W meczu ½ finału lepsza okazała się reprezentacja Argentyny. Albicelestes górowali nad reprezentacją Chorwacji w każdym aspekcie pokonując obecnych wicemistrzów świata 3-0.
Szczególnie udane zawody rozegrał Lionel Messi. Od początku był bardzo aktywny w ofensywie, ale często zbiegał też niżej, z dala od bramki przeciwnika, gdzie sprawnie dyrygował drużyną i rozdawał piłki niczym cukierki.
Reprezentacja Argentyny prowadziła ten mecz jakby tańczyła tango. Najpierw zaczęła bardzo wolno i wydawało się, że podopieczni Lionela Scaloniego tracą środek pola na rzecz Chorwatów. Po 30 minutach ekipa z Ameryki Południowej wrzuciła wyższy bieg. Konkretnie wrzucił go Julian Alvarez, który po indywidualnej akcji wywalczył rzut karny. Do jedenastki podszedł Leo Messi. Kapitan wytrzymał wojnę nerwów i pewnym strzałem w okienko pokonał Dominika Livakovicia.
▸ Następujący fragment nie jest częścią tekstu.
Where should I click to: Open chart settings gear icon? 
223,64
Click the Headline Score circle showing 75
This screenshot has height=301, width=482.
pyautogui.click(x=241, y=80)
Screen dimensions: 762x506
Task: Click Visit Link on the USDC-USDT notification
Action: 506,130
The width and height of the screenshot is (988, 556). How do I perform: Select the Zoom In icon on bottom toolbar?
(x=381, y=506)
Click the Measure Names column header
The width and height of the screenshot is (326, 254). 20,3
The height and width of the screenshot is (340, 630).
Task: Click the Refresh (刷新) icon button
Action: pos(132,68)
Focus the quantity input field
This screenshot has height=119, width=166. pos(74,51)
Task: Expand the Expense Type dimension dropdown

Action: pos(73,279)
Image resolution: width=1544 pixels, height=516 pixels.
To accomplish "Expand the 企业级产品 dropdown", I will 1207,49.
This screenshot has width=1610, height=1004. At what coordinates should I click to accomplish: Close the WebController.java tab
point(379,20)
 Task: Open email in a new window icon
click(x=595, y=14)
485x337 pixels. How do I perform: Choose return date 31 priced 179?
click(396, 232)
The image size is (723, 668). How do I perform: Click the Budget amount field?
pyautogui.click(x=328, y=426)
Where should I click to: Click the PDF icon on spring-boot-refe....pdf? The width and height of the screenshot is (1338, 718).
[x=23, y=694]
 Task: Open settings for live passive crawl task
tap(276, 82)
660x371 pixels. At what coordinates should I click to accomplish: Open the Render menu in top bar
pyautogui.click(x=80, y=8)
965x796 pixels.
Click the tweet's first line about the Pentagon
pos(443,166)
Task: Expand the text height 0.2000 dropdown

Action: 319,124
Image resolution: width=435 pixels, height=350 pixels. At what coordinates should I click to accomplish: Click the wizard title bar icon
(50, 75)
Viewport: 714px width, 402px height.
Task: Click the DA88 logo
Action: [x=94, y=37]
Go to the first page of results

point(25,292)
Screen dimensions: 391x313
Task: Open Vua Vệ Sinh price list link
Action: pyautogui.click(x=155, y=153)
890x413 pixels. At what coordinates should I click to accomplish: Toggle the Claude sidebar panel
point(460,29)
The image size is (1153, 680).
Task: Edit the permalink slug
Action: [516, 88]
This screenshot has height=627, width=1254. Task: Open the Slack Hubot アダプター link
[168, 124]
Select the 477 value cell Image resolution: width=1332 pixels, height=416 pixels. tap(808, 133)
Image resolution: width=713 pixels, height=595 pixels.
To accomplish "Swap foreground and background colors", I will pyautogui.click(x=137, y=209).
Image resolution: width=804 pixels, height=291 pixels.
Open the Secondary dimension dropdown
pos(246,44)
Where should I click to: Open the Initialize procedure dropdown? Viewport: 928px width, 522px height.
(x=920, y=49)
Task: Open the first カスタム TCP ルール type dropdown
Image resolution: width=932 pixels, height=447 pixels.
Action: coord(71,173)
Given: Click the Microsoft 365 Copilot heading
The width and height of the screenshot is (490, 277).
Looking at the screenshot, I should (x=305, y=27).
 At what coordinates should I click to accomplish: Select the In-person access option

Finaliści ubiegłego mundialu grali odważnie, ale płacili za to wysokie frycowe. Rywale wykorzystywali wysokie ustawienie obrony i rzucali długie piłki. Po pierwszej strzelonej bramce Argentyńczycy poszli za ciosem. Po raz kolejny fenomenalnie zachował się Alvarez, który popisał się piłkarską bezczelnością. Snajper Manchesteru City zwiódł stoperów i podwyższył prowadzenie w 39. minucie.
Po przerwie Chorwaci próbowali atakować, jednak niewiele z tego wynikało. Argentyna kontrolowała przebieg spotkania i wyprowadzała groźne kontry. W 69. minucie fenomenalnym dryblingiem popisał się lider drużyny Messi, który wyłożył futbolówkę niezawodnemu Alvarezowi. Napastnik skompletował dublet i ustalił wynik meczu.
Należy również pochwalić strzelca dwóch bramek, bo to drugi bohater po kapitanie drużyny Argentyny. Mimo że odgrywa on w swoim klubie drugoplanową rolę, Julian Alvarez strzelił na tym turnieju już cztery gole. Jest drugi w klasyfikacji strzelców po Messim i Mbappe i na pewno można go uznać za odkrycie turnieju.
Argentyńczycy po ośmiu latach ponownie zagrają w finale Mistrzostw Świata. Wtedy lepsza okazała się reprezentacja Niemiec, która wygrała po bramce Mario Götzego w dogrywce. Wielu kibiców widziało wtedy łzy Leo Messiego, który bardzo przeżył tę porażkę. Teraz kluczowy zawodnik Albicelestes ma szansę zrewanżować się i dorównać Diego Maradonie. Lepszej okazji nie będzie.